→ **Work item**: Output the records, every one, exactly as given.

Pixel coordinate grounding data:
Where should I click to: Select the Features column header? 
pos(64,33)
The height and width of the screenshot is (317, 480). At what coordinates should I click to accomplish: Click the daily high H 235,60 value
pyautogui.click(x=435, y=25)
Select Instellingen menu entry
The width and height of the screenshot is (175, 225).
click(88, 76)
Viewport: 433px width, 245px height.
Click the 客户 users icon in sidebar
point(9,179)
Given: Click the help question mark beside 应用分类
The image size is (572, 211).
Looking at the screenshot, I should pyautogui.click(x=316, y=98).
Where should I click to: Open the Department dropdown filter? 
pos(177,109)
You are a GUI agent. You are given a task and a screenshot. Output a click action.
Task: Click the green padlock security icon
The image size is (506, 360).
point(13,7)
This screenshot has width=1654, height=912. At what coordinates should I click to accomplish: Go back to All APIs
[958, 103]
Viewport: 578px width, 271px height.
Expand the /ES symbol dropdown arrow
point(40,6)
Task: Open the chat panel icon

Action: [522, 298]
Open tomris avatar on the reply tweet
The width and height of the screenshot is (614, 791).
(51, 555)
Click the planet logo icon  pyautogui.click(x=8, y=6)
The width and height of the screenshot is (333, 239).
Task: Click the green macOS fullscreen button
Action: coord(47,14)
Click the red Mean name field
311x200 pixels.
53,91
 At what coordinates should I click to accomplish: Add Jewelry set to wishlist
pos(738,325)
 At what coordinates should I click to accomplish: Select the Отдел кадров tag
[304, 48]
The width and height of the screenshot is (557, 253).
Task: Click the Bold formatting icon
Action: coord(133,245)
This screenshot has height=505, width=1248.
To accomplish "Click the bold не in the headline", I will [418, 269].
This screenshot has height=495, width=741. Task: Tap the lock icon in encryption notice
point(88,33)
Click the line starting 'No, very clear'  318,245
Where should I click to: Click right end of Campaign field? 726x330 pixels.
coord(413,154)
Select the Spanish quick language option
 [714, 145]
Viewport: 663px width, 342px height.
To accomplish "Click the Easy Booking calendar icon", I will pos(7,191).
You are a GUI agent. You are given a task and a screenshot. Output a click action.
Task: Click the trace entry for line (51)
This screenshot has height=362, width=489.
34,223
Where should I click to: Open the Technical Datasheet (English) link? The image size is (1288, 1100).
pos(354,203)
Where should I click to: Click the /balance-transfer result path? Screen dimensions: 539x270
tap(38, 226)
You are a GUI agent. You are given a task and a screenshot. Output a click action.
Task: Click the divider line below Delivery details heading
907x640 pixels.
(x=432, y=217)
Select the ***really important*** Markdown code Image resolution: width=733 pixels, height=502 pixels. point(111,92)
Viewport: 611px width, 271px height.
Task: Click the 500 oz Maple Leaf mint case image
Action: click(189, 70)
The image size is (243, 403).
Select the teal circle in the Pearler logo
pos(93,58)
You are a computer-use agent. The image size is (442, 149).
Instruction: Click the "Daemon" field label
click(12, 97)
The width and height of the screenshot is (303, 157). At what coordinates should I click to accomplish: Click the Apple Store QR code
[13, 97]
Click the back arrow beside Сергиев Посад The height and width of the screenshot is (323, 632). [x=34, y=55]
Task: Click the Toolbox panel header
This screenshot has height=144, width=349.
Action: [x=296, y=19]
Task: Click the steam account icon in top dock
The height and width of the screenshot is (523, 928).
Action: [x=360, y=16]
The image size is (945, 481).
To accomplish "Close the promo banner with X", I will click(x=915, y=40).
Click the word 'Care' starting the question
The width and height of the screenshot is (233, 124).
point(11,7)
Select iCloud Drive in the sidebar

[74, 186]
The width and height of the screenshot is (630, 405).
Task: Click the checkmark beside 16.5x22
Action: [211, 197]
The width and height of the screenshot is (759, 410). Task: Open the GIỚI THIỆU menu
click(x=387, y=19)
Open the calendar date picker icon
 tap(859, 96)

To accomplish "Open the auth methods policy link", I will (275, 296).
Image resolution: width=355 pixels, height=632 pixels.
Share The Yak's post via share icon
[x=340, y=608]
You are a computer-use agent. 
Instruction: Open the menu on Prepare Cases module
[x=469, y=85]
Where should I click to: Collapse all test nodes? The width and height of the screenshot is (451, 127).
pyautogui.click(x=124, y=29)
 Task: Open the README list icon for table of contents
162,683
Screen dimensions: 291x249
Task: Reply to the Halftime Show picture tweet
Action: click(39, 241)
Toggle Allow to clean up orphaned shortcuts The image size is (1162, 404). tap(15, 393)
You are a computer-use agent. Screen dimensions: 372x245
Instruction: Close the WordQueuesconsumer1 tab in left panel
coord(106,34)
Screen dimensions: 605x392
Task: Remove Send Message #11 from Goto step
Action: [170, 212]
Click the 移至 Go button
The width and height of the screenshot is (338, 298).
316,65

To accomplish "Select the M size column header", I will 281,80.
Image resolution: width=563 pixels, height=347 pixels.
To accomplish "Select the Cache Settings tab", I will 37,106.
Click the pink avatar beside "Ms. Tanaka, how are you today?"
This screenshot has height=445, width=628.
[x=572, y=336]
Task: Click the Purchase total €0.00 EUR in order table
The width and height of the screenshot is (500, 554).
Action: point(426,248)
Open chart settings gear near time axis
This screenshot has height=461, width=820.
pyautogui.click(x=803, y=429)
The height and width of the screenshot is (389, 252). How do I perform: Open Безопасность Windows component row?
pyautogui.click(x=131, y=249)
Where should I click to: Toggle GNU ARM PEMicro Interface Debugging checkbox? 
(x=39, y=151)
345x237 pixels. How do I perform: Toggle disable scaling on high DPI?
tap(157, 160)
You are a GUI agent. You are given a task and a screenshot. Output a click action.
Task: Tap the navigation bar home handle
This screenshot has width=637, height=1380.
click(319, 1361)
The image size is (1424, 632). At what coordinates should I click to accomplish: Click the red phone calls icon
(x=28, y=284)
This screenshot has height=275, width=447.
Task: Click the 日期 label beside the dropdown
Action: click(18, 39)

→ **Your solution**:
Where should I click to: Select the Features column header? 
pos(64,33)
The height and width of the screenshot is (317, 480). At what coordinates should I click to accomplish: Click the daily high H 235,60 value
pyautogui.click(x=435, y=25)
Select Instellingen menu entry
The width and height of the screenshot is (175, 225).
click(88, 76)
Viewport: 433px width, 245px height.
Click the 客户 users icon in sidebar
point(9,179)
Given: Click the help question mark beside 应用分类
The image size is (572, 211).
Looking at the screenshot, I should pyautogui.click(x=316, y=98).
Where should I click to: Open the Department dropdown filter? 
pos(177,109)
You are a GUI agent. You are given a task and a screenshot. Output a click action.
Task: Click the green padlock security icon
The image size is (506, 360).
point(13,7)
This screenshot has width=1654, height=912. At what coordinates should I click to accomplish: Go back to All APIs
[958, 103]
Viewport: 578px width, 271px height.
Expand the /ES symbol dropdown arrow
point(40,6)
Task: Open the chat panel icon

Action: [522, 298]
Open tomris avatar on the reply tweet
The width and height of the screenshot is (614, 791).
(51, 555)
Click the planet logo icon  pyautogui.click(x=8, y=6)
The width and height of the screenshot is (333, 239).
Task: Click the green macOS fullscreen button
Action: coord(47,14)
Click the red Mean name field
311x200 pixels.
53,91
 At what coordinates should I click to accomplish: Add Jewelry set to wishlist
pos(738,325)
 At what coordinates should I click to accomplish: Select the Отдел кадров tag
[304, 48]
The width and height of the screenshot is (557, 253).
Task: Click the Bold formatting icon
Action: coord(133,245)
This screenshot has height=505, width=1248.
To accomplish "Click the bold не in the headline", I will [418, 269].
This screenshot has height=495, width=741. Task: Tap the lock icon in encryption notice
point(88,33)
Click the line starting 'No, very clear'  318,245
Where should I click to: Click right end of Campaign field? 726x330 pixels.
coord(413,154)
Select the Spanish quick language option
 [714, 145]
Viewport: 663px width, 342px height.
To accomplish "Click the Easy Booking calendar icon", I will pos(7,191).
You are a GUI agent. You are given a task and a screenshot. Output a click action.
Task: Click the trace entry for line (51)
This screenshot has height=362, width=489.
34,223
Where should I click to: Open the Technical Datasheet (English) link? The image size is (1288, 1100).
pos(354,203)
Where should I click to: Click the /balance-transfer result path? Screen dimensions: 539x270
tap(38, 226)
You are a GUI agent. You are given a task and a screenshot. Output a click action.
Task: Click the divider line below Delivery details heading
907x640 pixels.
(x=432, y=217)
Select the ***really important*** Markdown code Image resolution: width=733 pixels, height=502 pixels. point(111,92)
Viewport: 611px width, 271px height.
Task: Click the 500 oz Maple Leaf mint case image
Action: click(189, 70)
The image size is (243, 403).
Select the teal circle in the Pearler logo
pos(93,58)
You are a computer-use agent. The image size is (442, 149).
Instruction: Click the "Daemon" field label
click(12, 97)
The width and height of the screenshot is (303, 157). At what coordinates should I click to accomplish: Click the Apple Store QR code
[13, 97]
Click the back arrow beside Сергиев Посад The height and width of the screenshot is (323, 632). [x=34, y=55]
Task: Click the Toolbox panel header
This screenshot has height=144, width=349.
Action: [x=296, y=19]
Task: Click the steam account icon in top dock
The height and width of the screenshot is (523, 928).
Action: [x=360, y=16]
The image size is (945, 481).
To accomplish "Close the promo banner with X", I will click(x=915, y=40).
Click the word 'Care' starting the question
The width and height of the screenshot is (233, 124).
point(11,7)
Select iCloud Drive in the sidebar

[74, 186]
The width and height of the screenshot is (630, 405).
Task: Click the checkmark beside 16.5x22
Action: [211, 197]
The width and height of the screenshot is (759, 410). Task: Open the GIỚI THIỆU menu
click(x=387, y=19)
Open the calendar date picker icon
 tap(859, 96)

To accomplish "Open the auth methods policy link", I will (275, 296).
Image resolution: width=355 pixels, height=632 pixels.
Share The Yak's post via share icon
[x=340, y=608]
You are a computer-use agent. 
Instruction: Open the menu on Prepare Cases module
[x=469, y=85]
Where should I click to: Collapse all test nodes? The width and height of the screenshot is (451, 127).
pyautogui.click(x=124, y=29)
 Task: Open the README list icon for table of contents
162,683
Screen dimensions: 291x249
Task: Reply to the Halftime Show picture tweet
Action: click(39, 241)
Toggle Allow to clean up orphaned shortcuts The image size is (1162, 404). tap(15, 393)
You are a computer-use agent. Screen dimensions: 372x245
Instruction: Close the WordQueuesconsumer1 tab in left panel
coord(106,34)
Screen dimensions: 605x392
Task: Remove Send Message #11 from Goto step
Action: [170, 212]
Click the 移至 Go button
The width and height of the screenshot is (338, 298).
316,65

To accomplish "Select the M size column header", I will 281,80.
Image resolution: width=563 pixels, height=347 pixels.
To accomplish "Select the Cache Settings tab", I will 37,106.
Click the pink avatar beside "Ms. Tanaka, how are you today?"
This screenshot has height=445, width=628.
[x=572, y=336]
Task: Click the Purchase total €0.00 EUR in order table
The width and height of the screenshot is (500, 554).
Action: point(426,248)
Open chart settings gear near time axis
This screenshot has height=461, width=820.
pyautogui.click(x=803, y=429)
The height and width of the screenshot is (389, 252). How do I perform: Open Безопасность Windows component row?
pyautogui.click(x=131, y=249)
Where should I click to: Toggle GNU ARM PEMicro Interface Debugging checkbox? 
(x=39, y=151)
345x237 pixels. How do I perform: Toggle disable scaling on high DPI?
tap(157, 160)
You are a GUI agent. You are given a task and a screenshot. Output a click action.
Task: Tap the navigation bar home handle
This screenshot has width=637, height=1380.
click(319, 1361)
The image size is (1424, 632). At what coordinates should I click to accomplish: Click the red phone calls icon
(x=28, y=284)
This screenshot has height=275, width=447.
Task: Click the 日期 label beside the dropdown
Action: click(18, 39)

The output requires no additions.